Over 30,000 people were drawn to the Stanford Powwow, in its 39th year, to see the magnificent dancers and drummers in their glorious native regalia, during the Mother's Day weekend. The Eucalyptus Grove was filled to capacity on the Stanford University campus.
The largest student-run Powwow showcased "a culture that a lot of people think isn’t in existence anymore,” says Waddie Crazyhorse, Powwow Co-chair and a Stanford senior. Many of the Native American participants arrived from as far as Montana, Oklahoma, South Dakota and New Mexico.
Amongst the Men's Golden Age competitors is 65-year-old Mark Roanhorse, of Diné (Navajo) tribe, from Phoenix, Arizona. He is a proud veteran of two wars from the Korean Whitehorse Division and Vietnam Tigers Division.
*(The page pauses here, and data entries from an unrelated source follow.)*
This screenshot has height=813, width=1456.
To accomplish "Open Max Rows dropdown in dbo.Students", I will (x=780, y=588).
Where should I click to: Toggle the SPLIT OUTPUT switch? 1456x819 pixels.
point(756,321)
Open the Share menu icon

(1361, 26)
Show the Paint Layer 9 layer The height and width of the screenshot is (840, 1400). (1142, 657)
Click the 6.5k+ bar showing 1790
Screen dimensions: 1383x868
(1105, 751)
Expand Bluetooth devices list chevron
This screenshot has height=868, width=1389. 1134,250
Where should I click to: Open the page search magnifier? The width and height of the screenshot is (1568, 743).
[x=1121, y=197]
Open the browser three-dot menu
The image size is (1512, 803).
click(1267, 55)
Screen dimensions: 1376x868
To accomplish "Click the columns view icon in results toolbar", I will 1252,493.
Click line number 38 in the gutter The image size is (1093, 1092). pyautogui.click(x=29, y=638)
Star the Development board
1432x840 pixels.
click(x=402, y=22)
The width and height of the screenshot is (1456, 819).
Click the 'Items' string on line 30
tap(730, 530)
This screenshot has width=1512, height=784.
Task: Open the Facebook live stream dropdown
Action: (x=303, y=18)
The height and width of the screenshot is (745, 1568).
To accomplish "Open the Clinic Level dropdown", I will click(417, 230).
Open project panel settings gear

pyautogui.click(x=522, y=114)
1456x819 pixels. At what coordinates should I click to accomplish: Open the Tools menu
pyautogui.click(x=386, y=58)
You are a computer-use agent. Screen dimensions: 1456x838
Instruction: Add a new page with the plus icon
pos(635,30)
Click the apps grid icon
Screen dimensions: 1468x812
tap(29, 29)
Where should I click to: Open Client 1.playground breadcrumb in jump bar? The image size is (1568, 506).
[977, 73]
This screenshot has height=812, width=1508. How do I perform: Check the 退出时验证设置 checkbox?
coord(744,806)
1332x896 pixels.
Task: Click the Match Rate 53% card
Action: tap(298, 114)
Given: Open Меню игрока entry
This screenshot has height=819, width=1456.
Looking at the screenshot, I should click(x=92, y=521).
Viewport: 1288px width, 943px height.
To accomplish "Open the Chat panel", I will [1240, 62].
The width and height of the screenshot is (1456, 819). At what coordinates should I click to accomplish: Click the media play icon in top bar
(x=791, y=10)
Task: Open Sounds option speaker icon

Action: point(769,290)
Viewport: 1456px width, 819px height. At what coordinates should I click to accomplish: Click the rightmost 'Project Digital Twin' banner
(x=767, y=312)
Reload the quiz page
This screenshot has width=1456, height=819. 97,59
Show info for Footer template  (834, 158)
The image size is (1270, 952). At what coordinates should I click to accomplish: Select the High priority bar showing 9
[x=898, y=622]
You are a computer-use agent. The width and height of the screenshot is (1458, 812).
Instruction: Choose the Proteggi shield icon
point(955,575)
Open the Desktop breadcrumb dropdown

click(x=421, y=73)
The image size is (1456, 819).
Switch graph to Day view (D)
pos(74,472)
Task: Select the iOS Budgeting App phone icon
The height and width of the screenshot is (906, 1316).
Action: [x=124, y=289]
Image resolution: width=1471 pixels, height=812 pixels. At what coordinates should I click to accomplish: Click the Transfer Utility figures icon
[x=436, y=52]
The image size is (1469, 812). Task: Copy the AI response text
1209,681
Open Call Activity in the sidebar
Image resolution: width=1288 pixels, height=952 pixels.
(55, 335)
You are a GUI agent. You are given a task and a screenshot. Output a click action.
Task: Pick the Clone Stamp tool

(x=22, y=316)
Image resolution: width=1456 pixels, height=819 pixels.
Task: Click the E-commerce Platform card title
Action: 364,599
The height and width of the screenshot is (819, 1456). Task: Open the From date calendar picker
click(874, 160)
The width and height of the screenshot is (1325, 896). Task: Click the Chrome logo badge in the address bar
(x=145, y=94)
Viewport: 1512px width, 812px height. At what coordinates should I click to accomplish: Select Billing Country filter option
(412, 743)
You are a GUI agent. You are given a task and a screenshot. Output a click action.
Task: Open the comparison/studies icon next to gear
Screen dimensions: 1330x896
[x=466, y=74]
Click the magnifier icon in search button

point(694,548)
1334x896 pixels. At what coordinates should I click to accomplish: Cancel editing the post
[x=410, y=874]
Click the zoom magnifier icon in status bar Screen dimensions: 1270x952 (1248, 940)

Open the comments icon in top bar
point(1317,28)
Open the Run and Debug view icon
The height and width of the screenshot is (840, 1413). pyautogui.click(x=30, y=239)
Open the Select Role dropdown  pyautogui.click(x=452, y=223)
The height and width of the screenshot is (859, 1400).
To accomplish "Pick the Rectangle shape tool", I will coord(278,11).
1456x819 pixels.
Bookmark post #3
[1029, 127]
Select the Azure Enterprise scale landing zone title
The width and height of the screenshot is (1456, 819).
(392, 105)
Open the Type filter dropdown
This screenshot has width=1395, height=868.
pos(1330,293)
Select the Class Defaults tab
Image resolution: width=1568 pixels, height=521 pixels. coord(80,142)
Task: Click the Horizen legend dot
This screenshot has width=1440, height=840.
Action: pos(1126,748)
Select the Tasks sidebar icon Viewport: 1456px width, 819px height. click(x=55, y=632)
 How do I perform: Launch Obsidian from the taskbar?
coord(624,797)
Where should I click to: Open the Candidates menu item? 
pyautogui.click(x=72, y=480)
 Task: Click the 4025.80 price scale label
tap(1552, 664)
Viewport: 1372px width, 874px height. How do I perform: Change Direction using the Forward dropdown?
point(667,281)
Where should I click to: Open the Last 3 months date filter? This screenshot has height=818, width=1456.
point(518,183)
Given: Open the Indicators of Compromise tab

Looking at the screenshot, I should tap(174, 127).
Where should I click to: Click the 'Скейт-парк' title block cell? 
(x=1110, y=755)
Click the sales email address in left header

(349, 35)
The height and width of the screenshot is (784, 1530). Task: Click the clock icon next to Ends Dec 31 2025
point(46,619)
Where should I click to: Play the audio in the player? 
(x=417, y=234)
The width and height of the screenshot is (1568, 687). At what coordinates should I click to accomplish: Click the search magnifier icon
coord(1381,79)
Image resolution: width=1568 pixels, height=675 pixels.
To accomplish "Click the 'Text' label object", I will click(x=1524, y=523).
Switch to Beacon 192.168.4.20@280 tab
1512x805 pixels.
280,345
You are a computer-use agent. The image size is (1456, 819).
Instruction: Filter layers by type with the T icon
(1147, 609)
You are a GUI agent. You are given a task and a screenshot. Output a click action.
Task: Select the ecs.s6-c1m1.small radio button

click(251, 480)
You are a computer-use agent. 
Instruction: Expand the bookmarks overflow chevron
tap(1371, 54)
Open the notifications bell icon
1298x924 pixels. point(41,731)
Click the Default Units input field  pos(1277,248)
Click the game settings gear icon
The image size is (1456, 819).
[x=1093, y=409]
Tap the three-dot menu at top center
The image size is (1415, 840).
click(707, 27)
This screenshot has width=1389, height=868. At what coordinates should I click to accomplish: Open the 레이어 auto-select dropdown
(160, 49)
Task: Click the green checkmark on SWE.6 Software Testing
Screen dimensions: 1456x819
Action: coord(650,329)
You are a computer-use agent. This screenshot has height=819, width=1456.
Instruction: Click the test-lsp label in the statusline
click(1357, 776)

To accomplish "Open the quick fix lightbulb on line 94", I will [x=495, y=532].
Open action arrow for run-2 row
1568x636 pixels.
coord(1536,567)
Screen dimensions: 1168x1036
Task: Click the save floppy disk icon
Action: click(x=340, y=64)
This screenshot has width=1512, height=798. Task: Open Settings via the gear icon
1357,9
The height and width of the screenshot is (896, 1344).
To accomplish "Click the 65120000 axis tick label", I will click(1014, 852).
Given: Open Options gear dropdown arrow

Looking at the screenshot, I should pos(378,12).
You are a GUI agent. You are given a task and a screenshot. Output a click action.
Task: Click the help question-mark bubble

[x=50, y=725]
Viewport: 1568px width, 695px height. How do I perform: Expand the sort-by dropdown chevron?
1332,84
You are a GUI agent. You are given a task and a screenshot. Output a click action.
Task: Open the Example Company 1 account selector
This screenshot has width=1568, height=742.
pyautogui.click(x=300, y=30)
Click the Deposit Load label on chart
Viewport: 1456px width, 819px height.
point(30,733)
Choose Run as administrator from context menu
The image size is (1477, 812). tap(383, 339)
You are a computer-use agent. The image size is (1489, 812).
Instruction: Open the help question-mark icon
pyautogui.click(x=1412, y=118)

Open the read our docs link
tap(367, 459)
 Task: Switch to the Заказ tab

Nathan Chasing Horse (age 33), a Lakota Sioux from South Dakota, sports a spectacular blue and white face-paint that matches the color of his regalia. He attended with his four wives -- "a tradition," he says.
The graceful Smoke (aka Sharon Chestang-Robinson), a Cherokee/Choctaw, hails from Oakland, California. She is very friendly and nice to this reporter, clarifying some of the taboos and finer details of the traditions and ceremonies.
The Powwow is something that started out in the plains, with the native tribes, and it’s really a coming together — a celebration of native dance, music, cultures and art. It is a spectacular celebration with over 300 dancers, singers and drummers, from tiny tots to seniors, over the course of the past three days.
This is a rare glimpse into a culture and heritage that is rapidly fading and I treasure the opportunity to connect with the Native American friends I have met during and after the Powwow. It is heartening to see many tiny tots still upholding their traditions. May their heritage lives on forever.